[Directions] I'd like the entire listing output verbatim, apart from the pictures.

[Records for the exercise]
━━━━━━━━━━━━━━━━━━━━

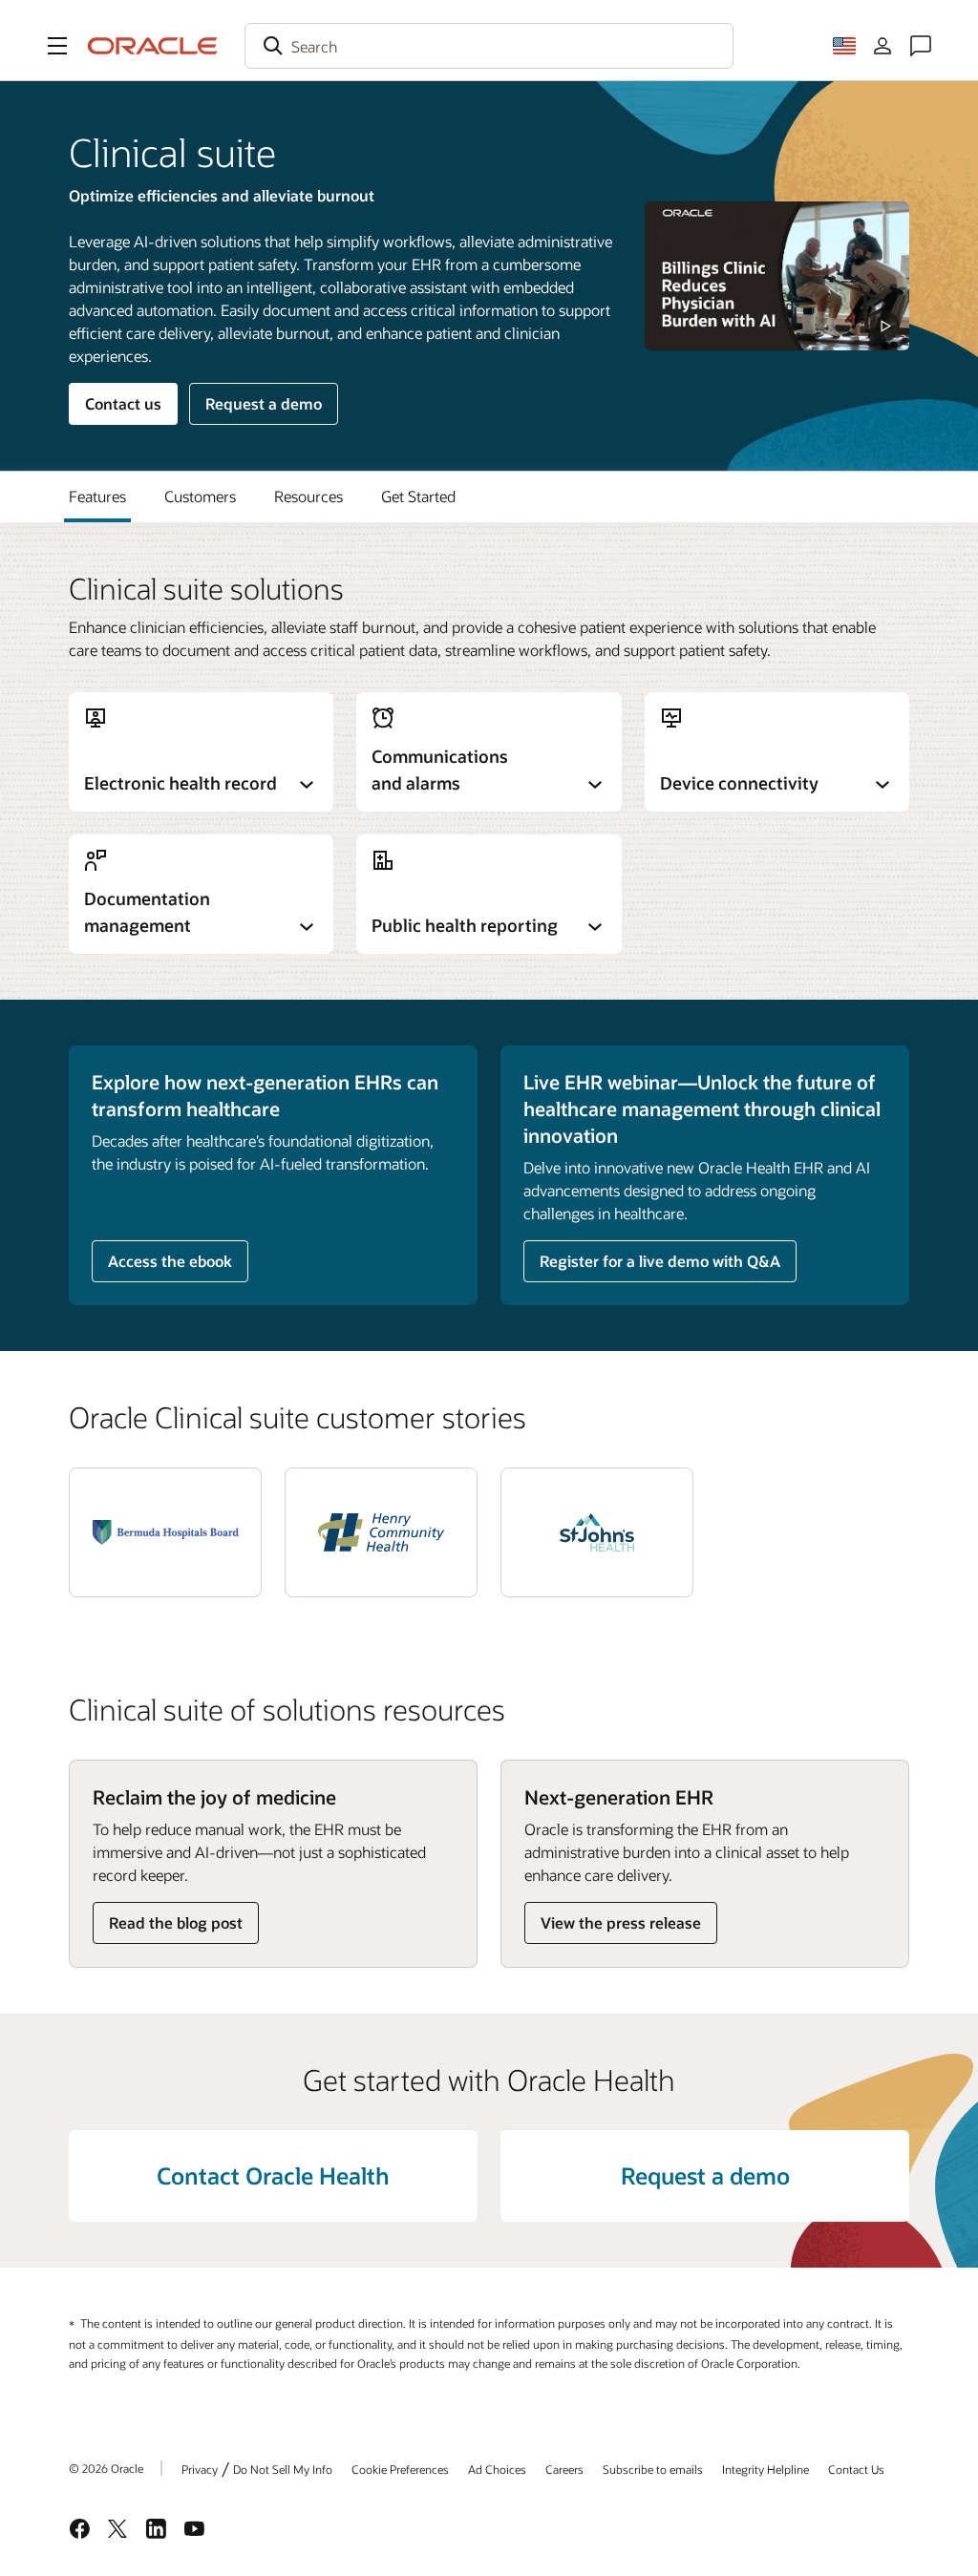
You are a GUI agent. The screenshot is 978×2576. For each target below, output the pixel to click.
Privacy (199, 2469)
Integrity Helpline (765, 2469)
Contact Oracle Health (273, 2175)
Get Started (418, 496)
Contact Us (856, 2469)
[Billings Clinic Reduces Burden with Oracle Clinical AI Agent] (777, 275)
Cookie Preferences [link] (400, 2469)
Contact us (123, 403)
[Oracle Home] (153, 45)
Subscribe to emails (653, 2469)
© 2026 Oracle (106, 2468)
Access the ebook (170, 1261)
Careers (564, 2469)
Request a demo (263, 403)
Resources (308, 496)
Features (97, 496)
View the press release (621, 1922)
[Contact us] (920, 45)
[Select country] (844, 45)
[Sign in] (882, 45)
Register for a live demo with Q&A (660, 1261)
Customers (200, 496)
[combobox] (489, 46)
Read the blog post (176, 1922)
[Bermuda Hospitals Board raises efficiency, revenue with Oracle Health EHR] (165, 1532)
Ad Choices (497, 2469)
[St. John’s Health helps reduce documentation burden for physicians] (596, 1532)
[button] (57, 45)
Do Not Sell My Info (282, 2469)
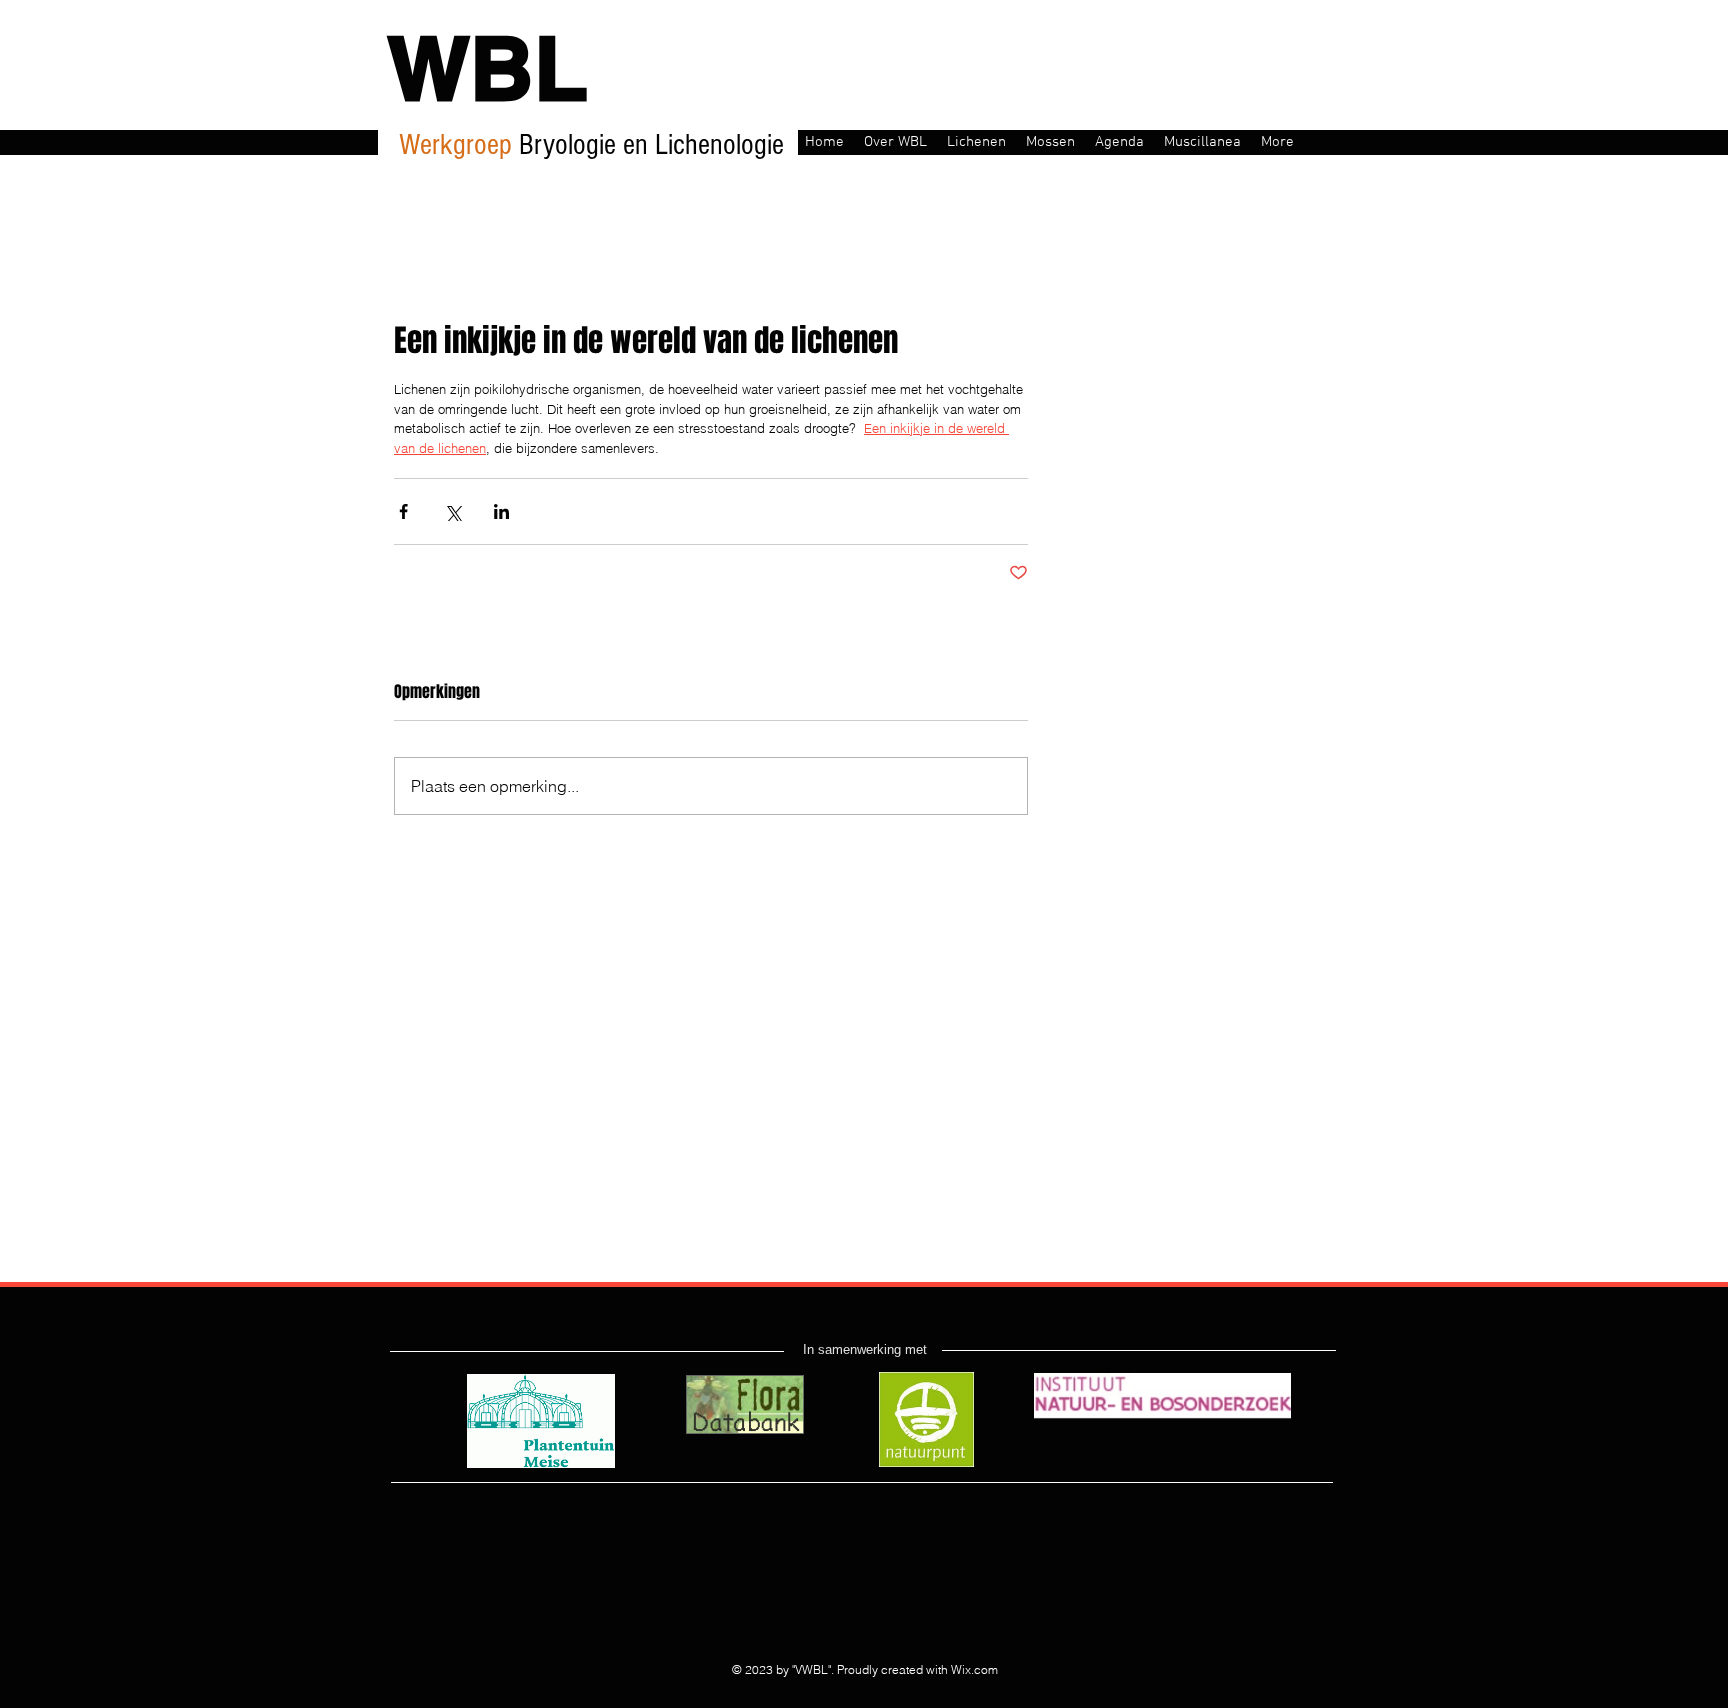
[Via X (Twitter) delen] (452, 511)
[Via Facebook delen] (403, 511)
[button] (895, 140)
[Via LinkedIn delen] (501, 511)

━━━━━━━━━━━━━━━━━━━━

[Task answer]
You are a GUI agent. The screenshot is 978×2576. For each target below, output the pixel to click.
Privacy (199, 2469)
Integrity Helpline (765, 2469)
Contact Oracle Health (273, 2175)
Get Started (418, 496)
Contact Us (856, 2469)
[Billings Clinic Reduces Burden with Oracle Clinical AI Agent] (777, 275)
Cookie Preferences [link] (400, 2469)
Contact us (123, 403)
[Oracle Home] (153, 45)
Subscribe to emails (653, 2469)
© 2026 Oracle (106, 2468)
Access the ebook (170, 1261)
Careers (564, 2469)
Request a demo (263, 403)
Resources (308, 496)
Features (97, 496)
View the press release (621, 1922)
[Contact us] (920, 45)
[Select country] (844, 45)
[Sign in] (882, 45)
Register for a live demo with Q&A (660, 1261)
Customers (200, 496)
[combobox] (489, 46)
Read the blog post (176, 1922)
[Bermuda Hospitals Board raises efficiency, revenue with Oracle Health EHR] (165, 1532)
Ad Choices (497, 2469)
[St. John’s Health helps reduce documentation burden for physicians] (596, 1532)
[button] (57, 45)
Do Not Sell My Info (282, 2469)
[Via X (Twitter) delen] (452, 511)
[Via Facebook delen] (403, 511)
[button] (895, 140)
[Via LinkedIn delen] (501, 511)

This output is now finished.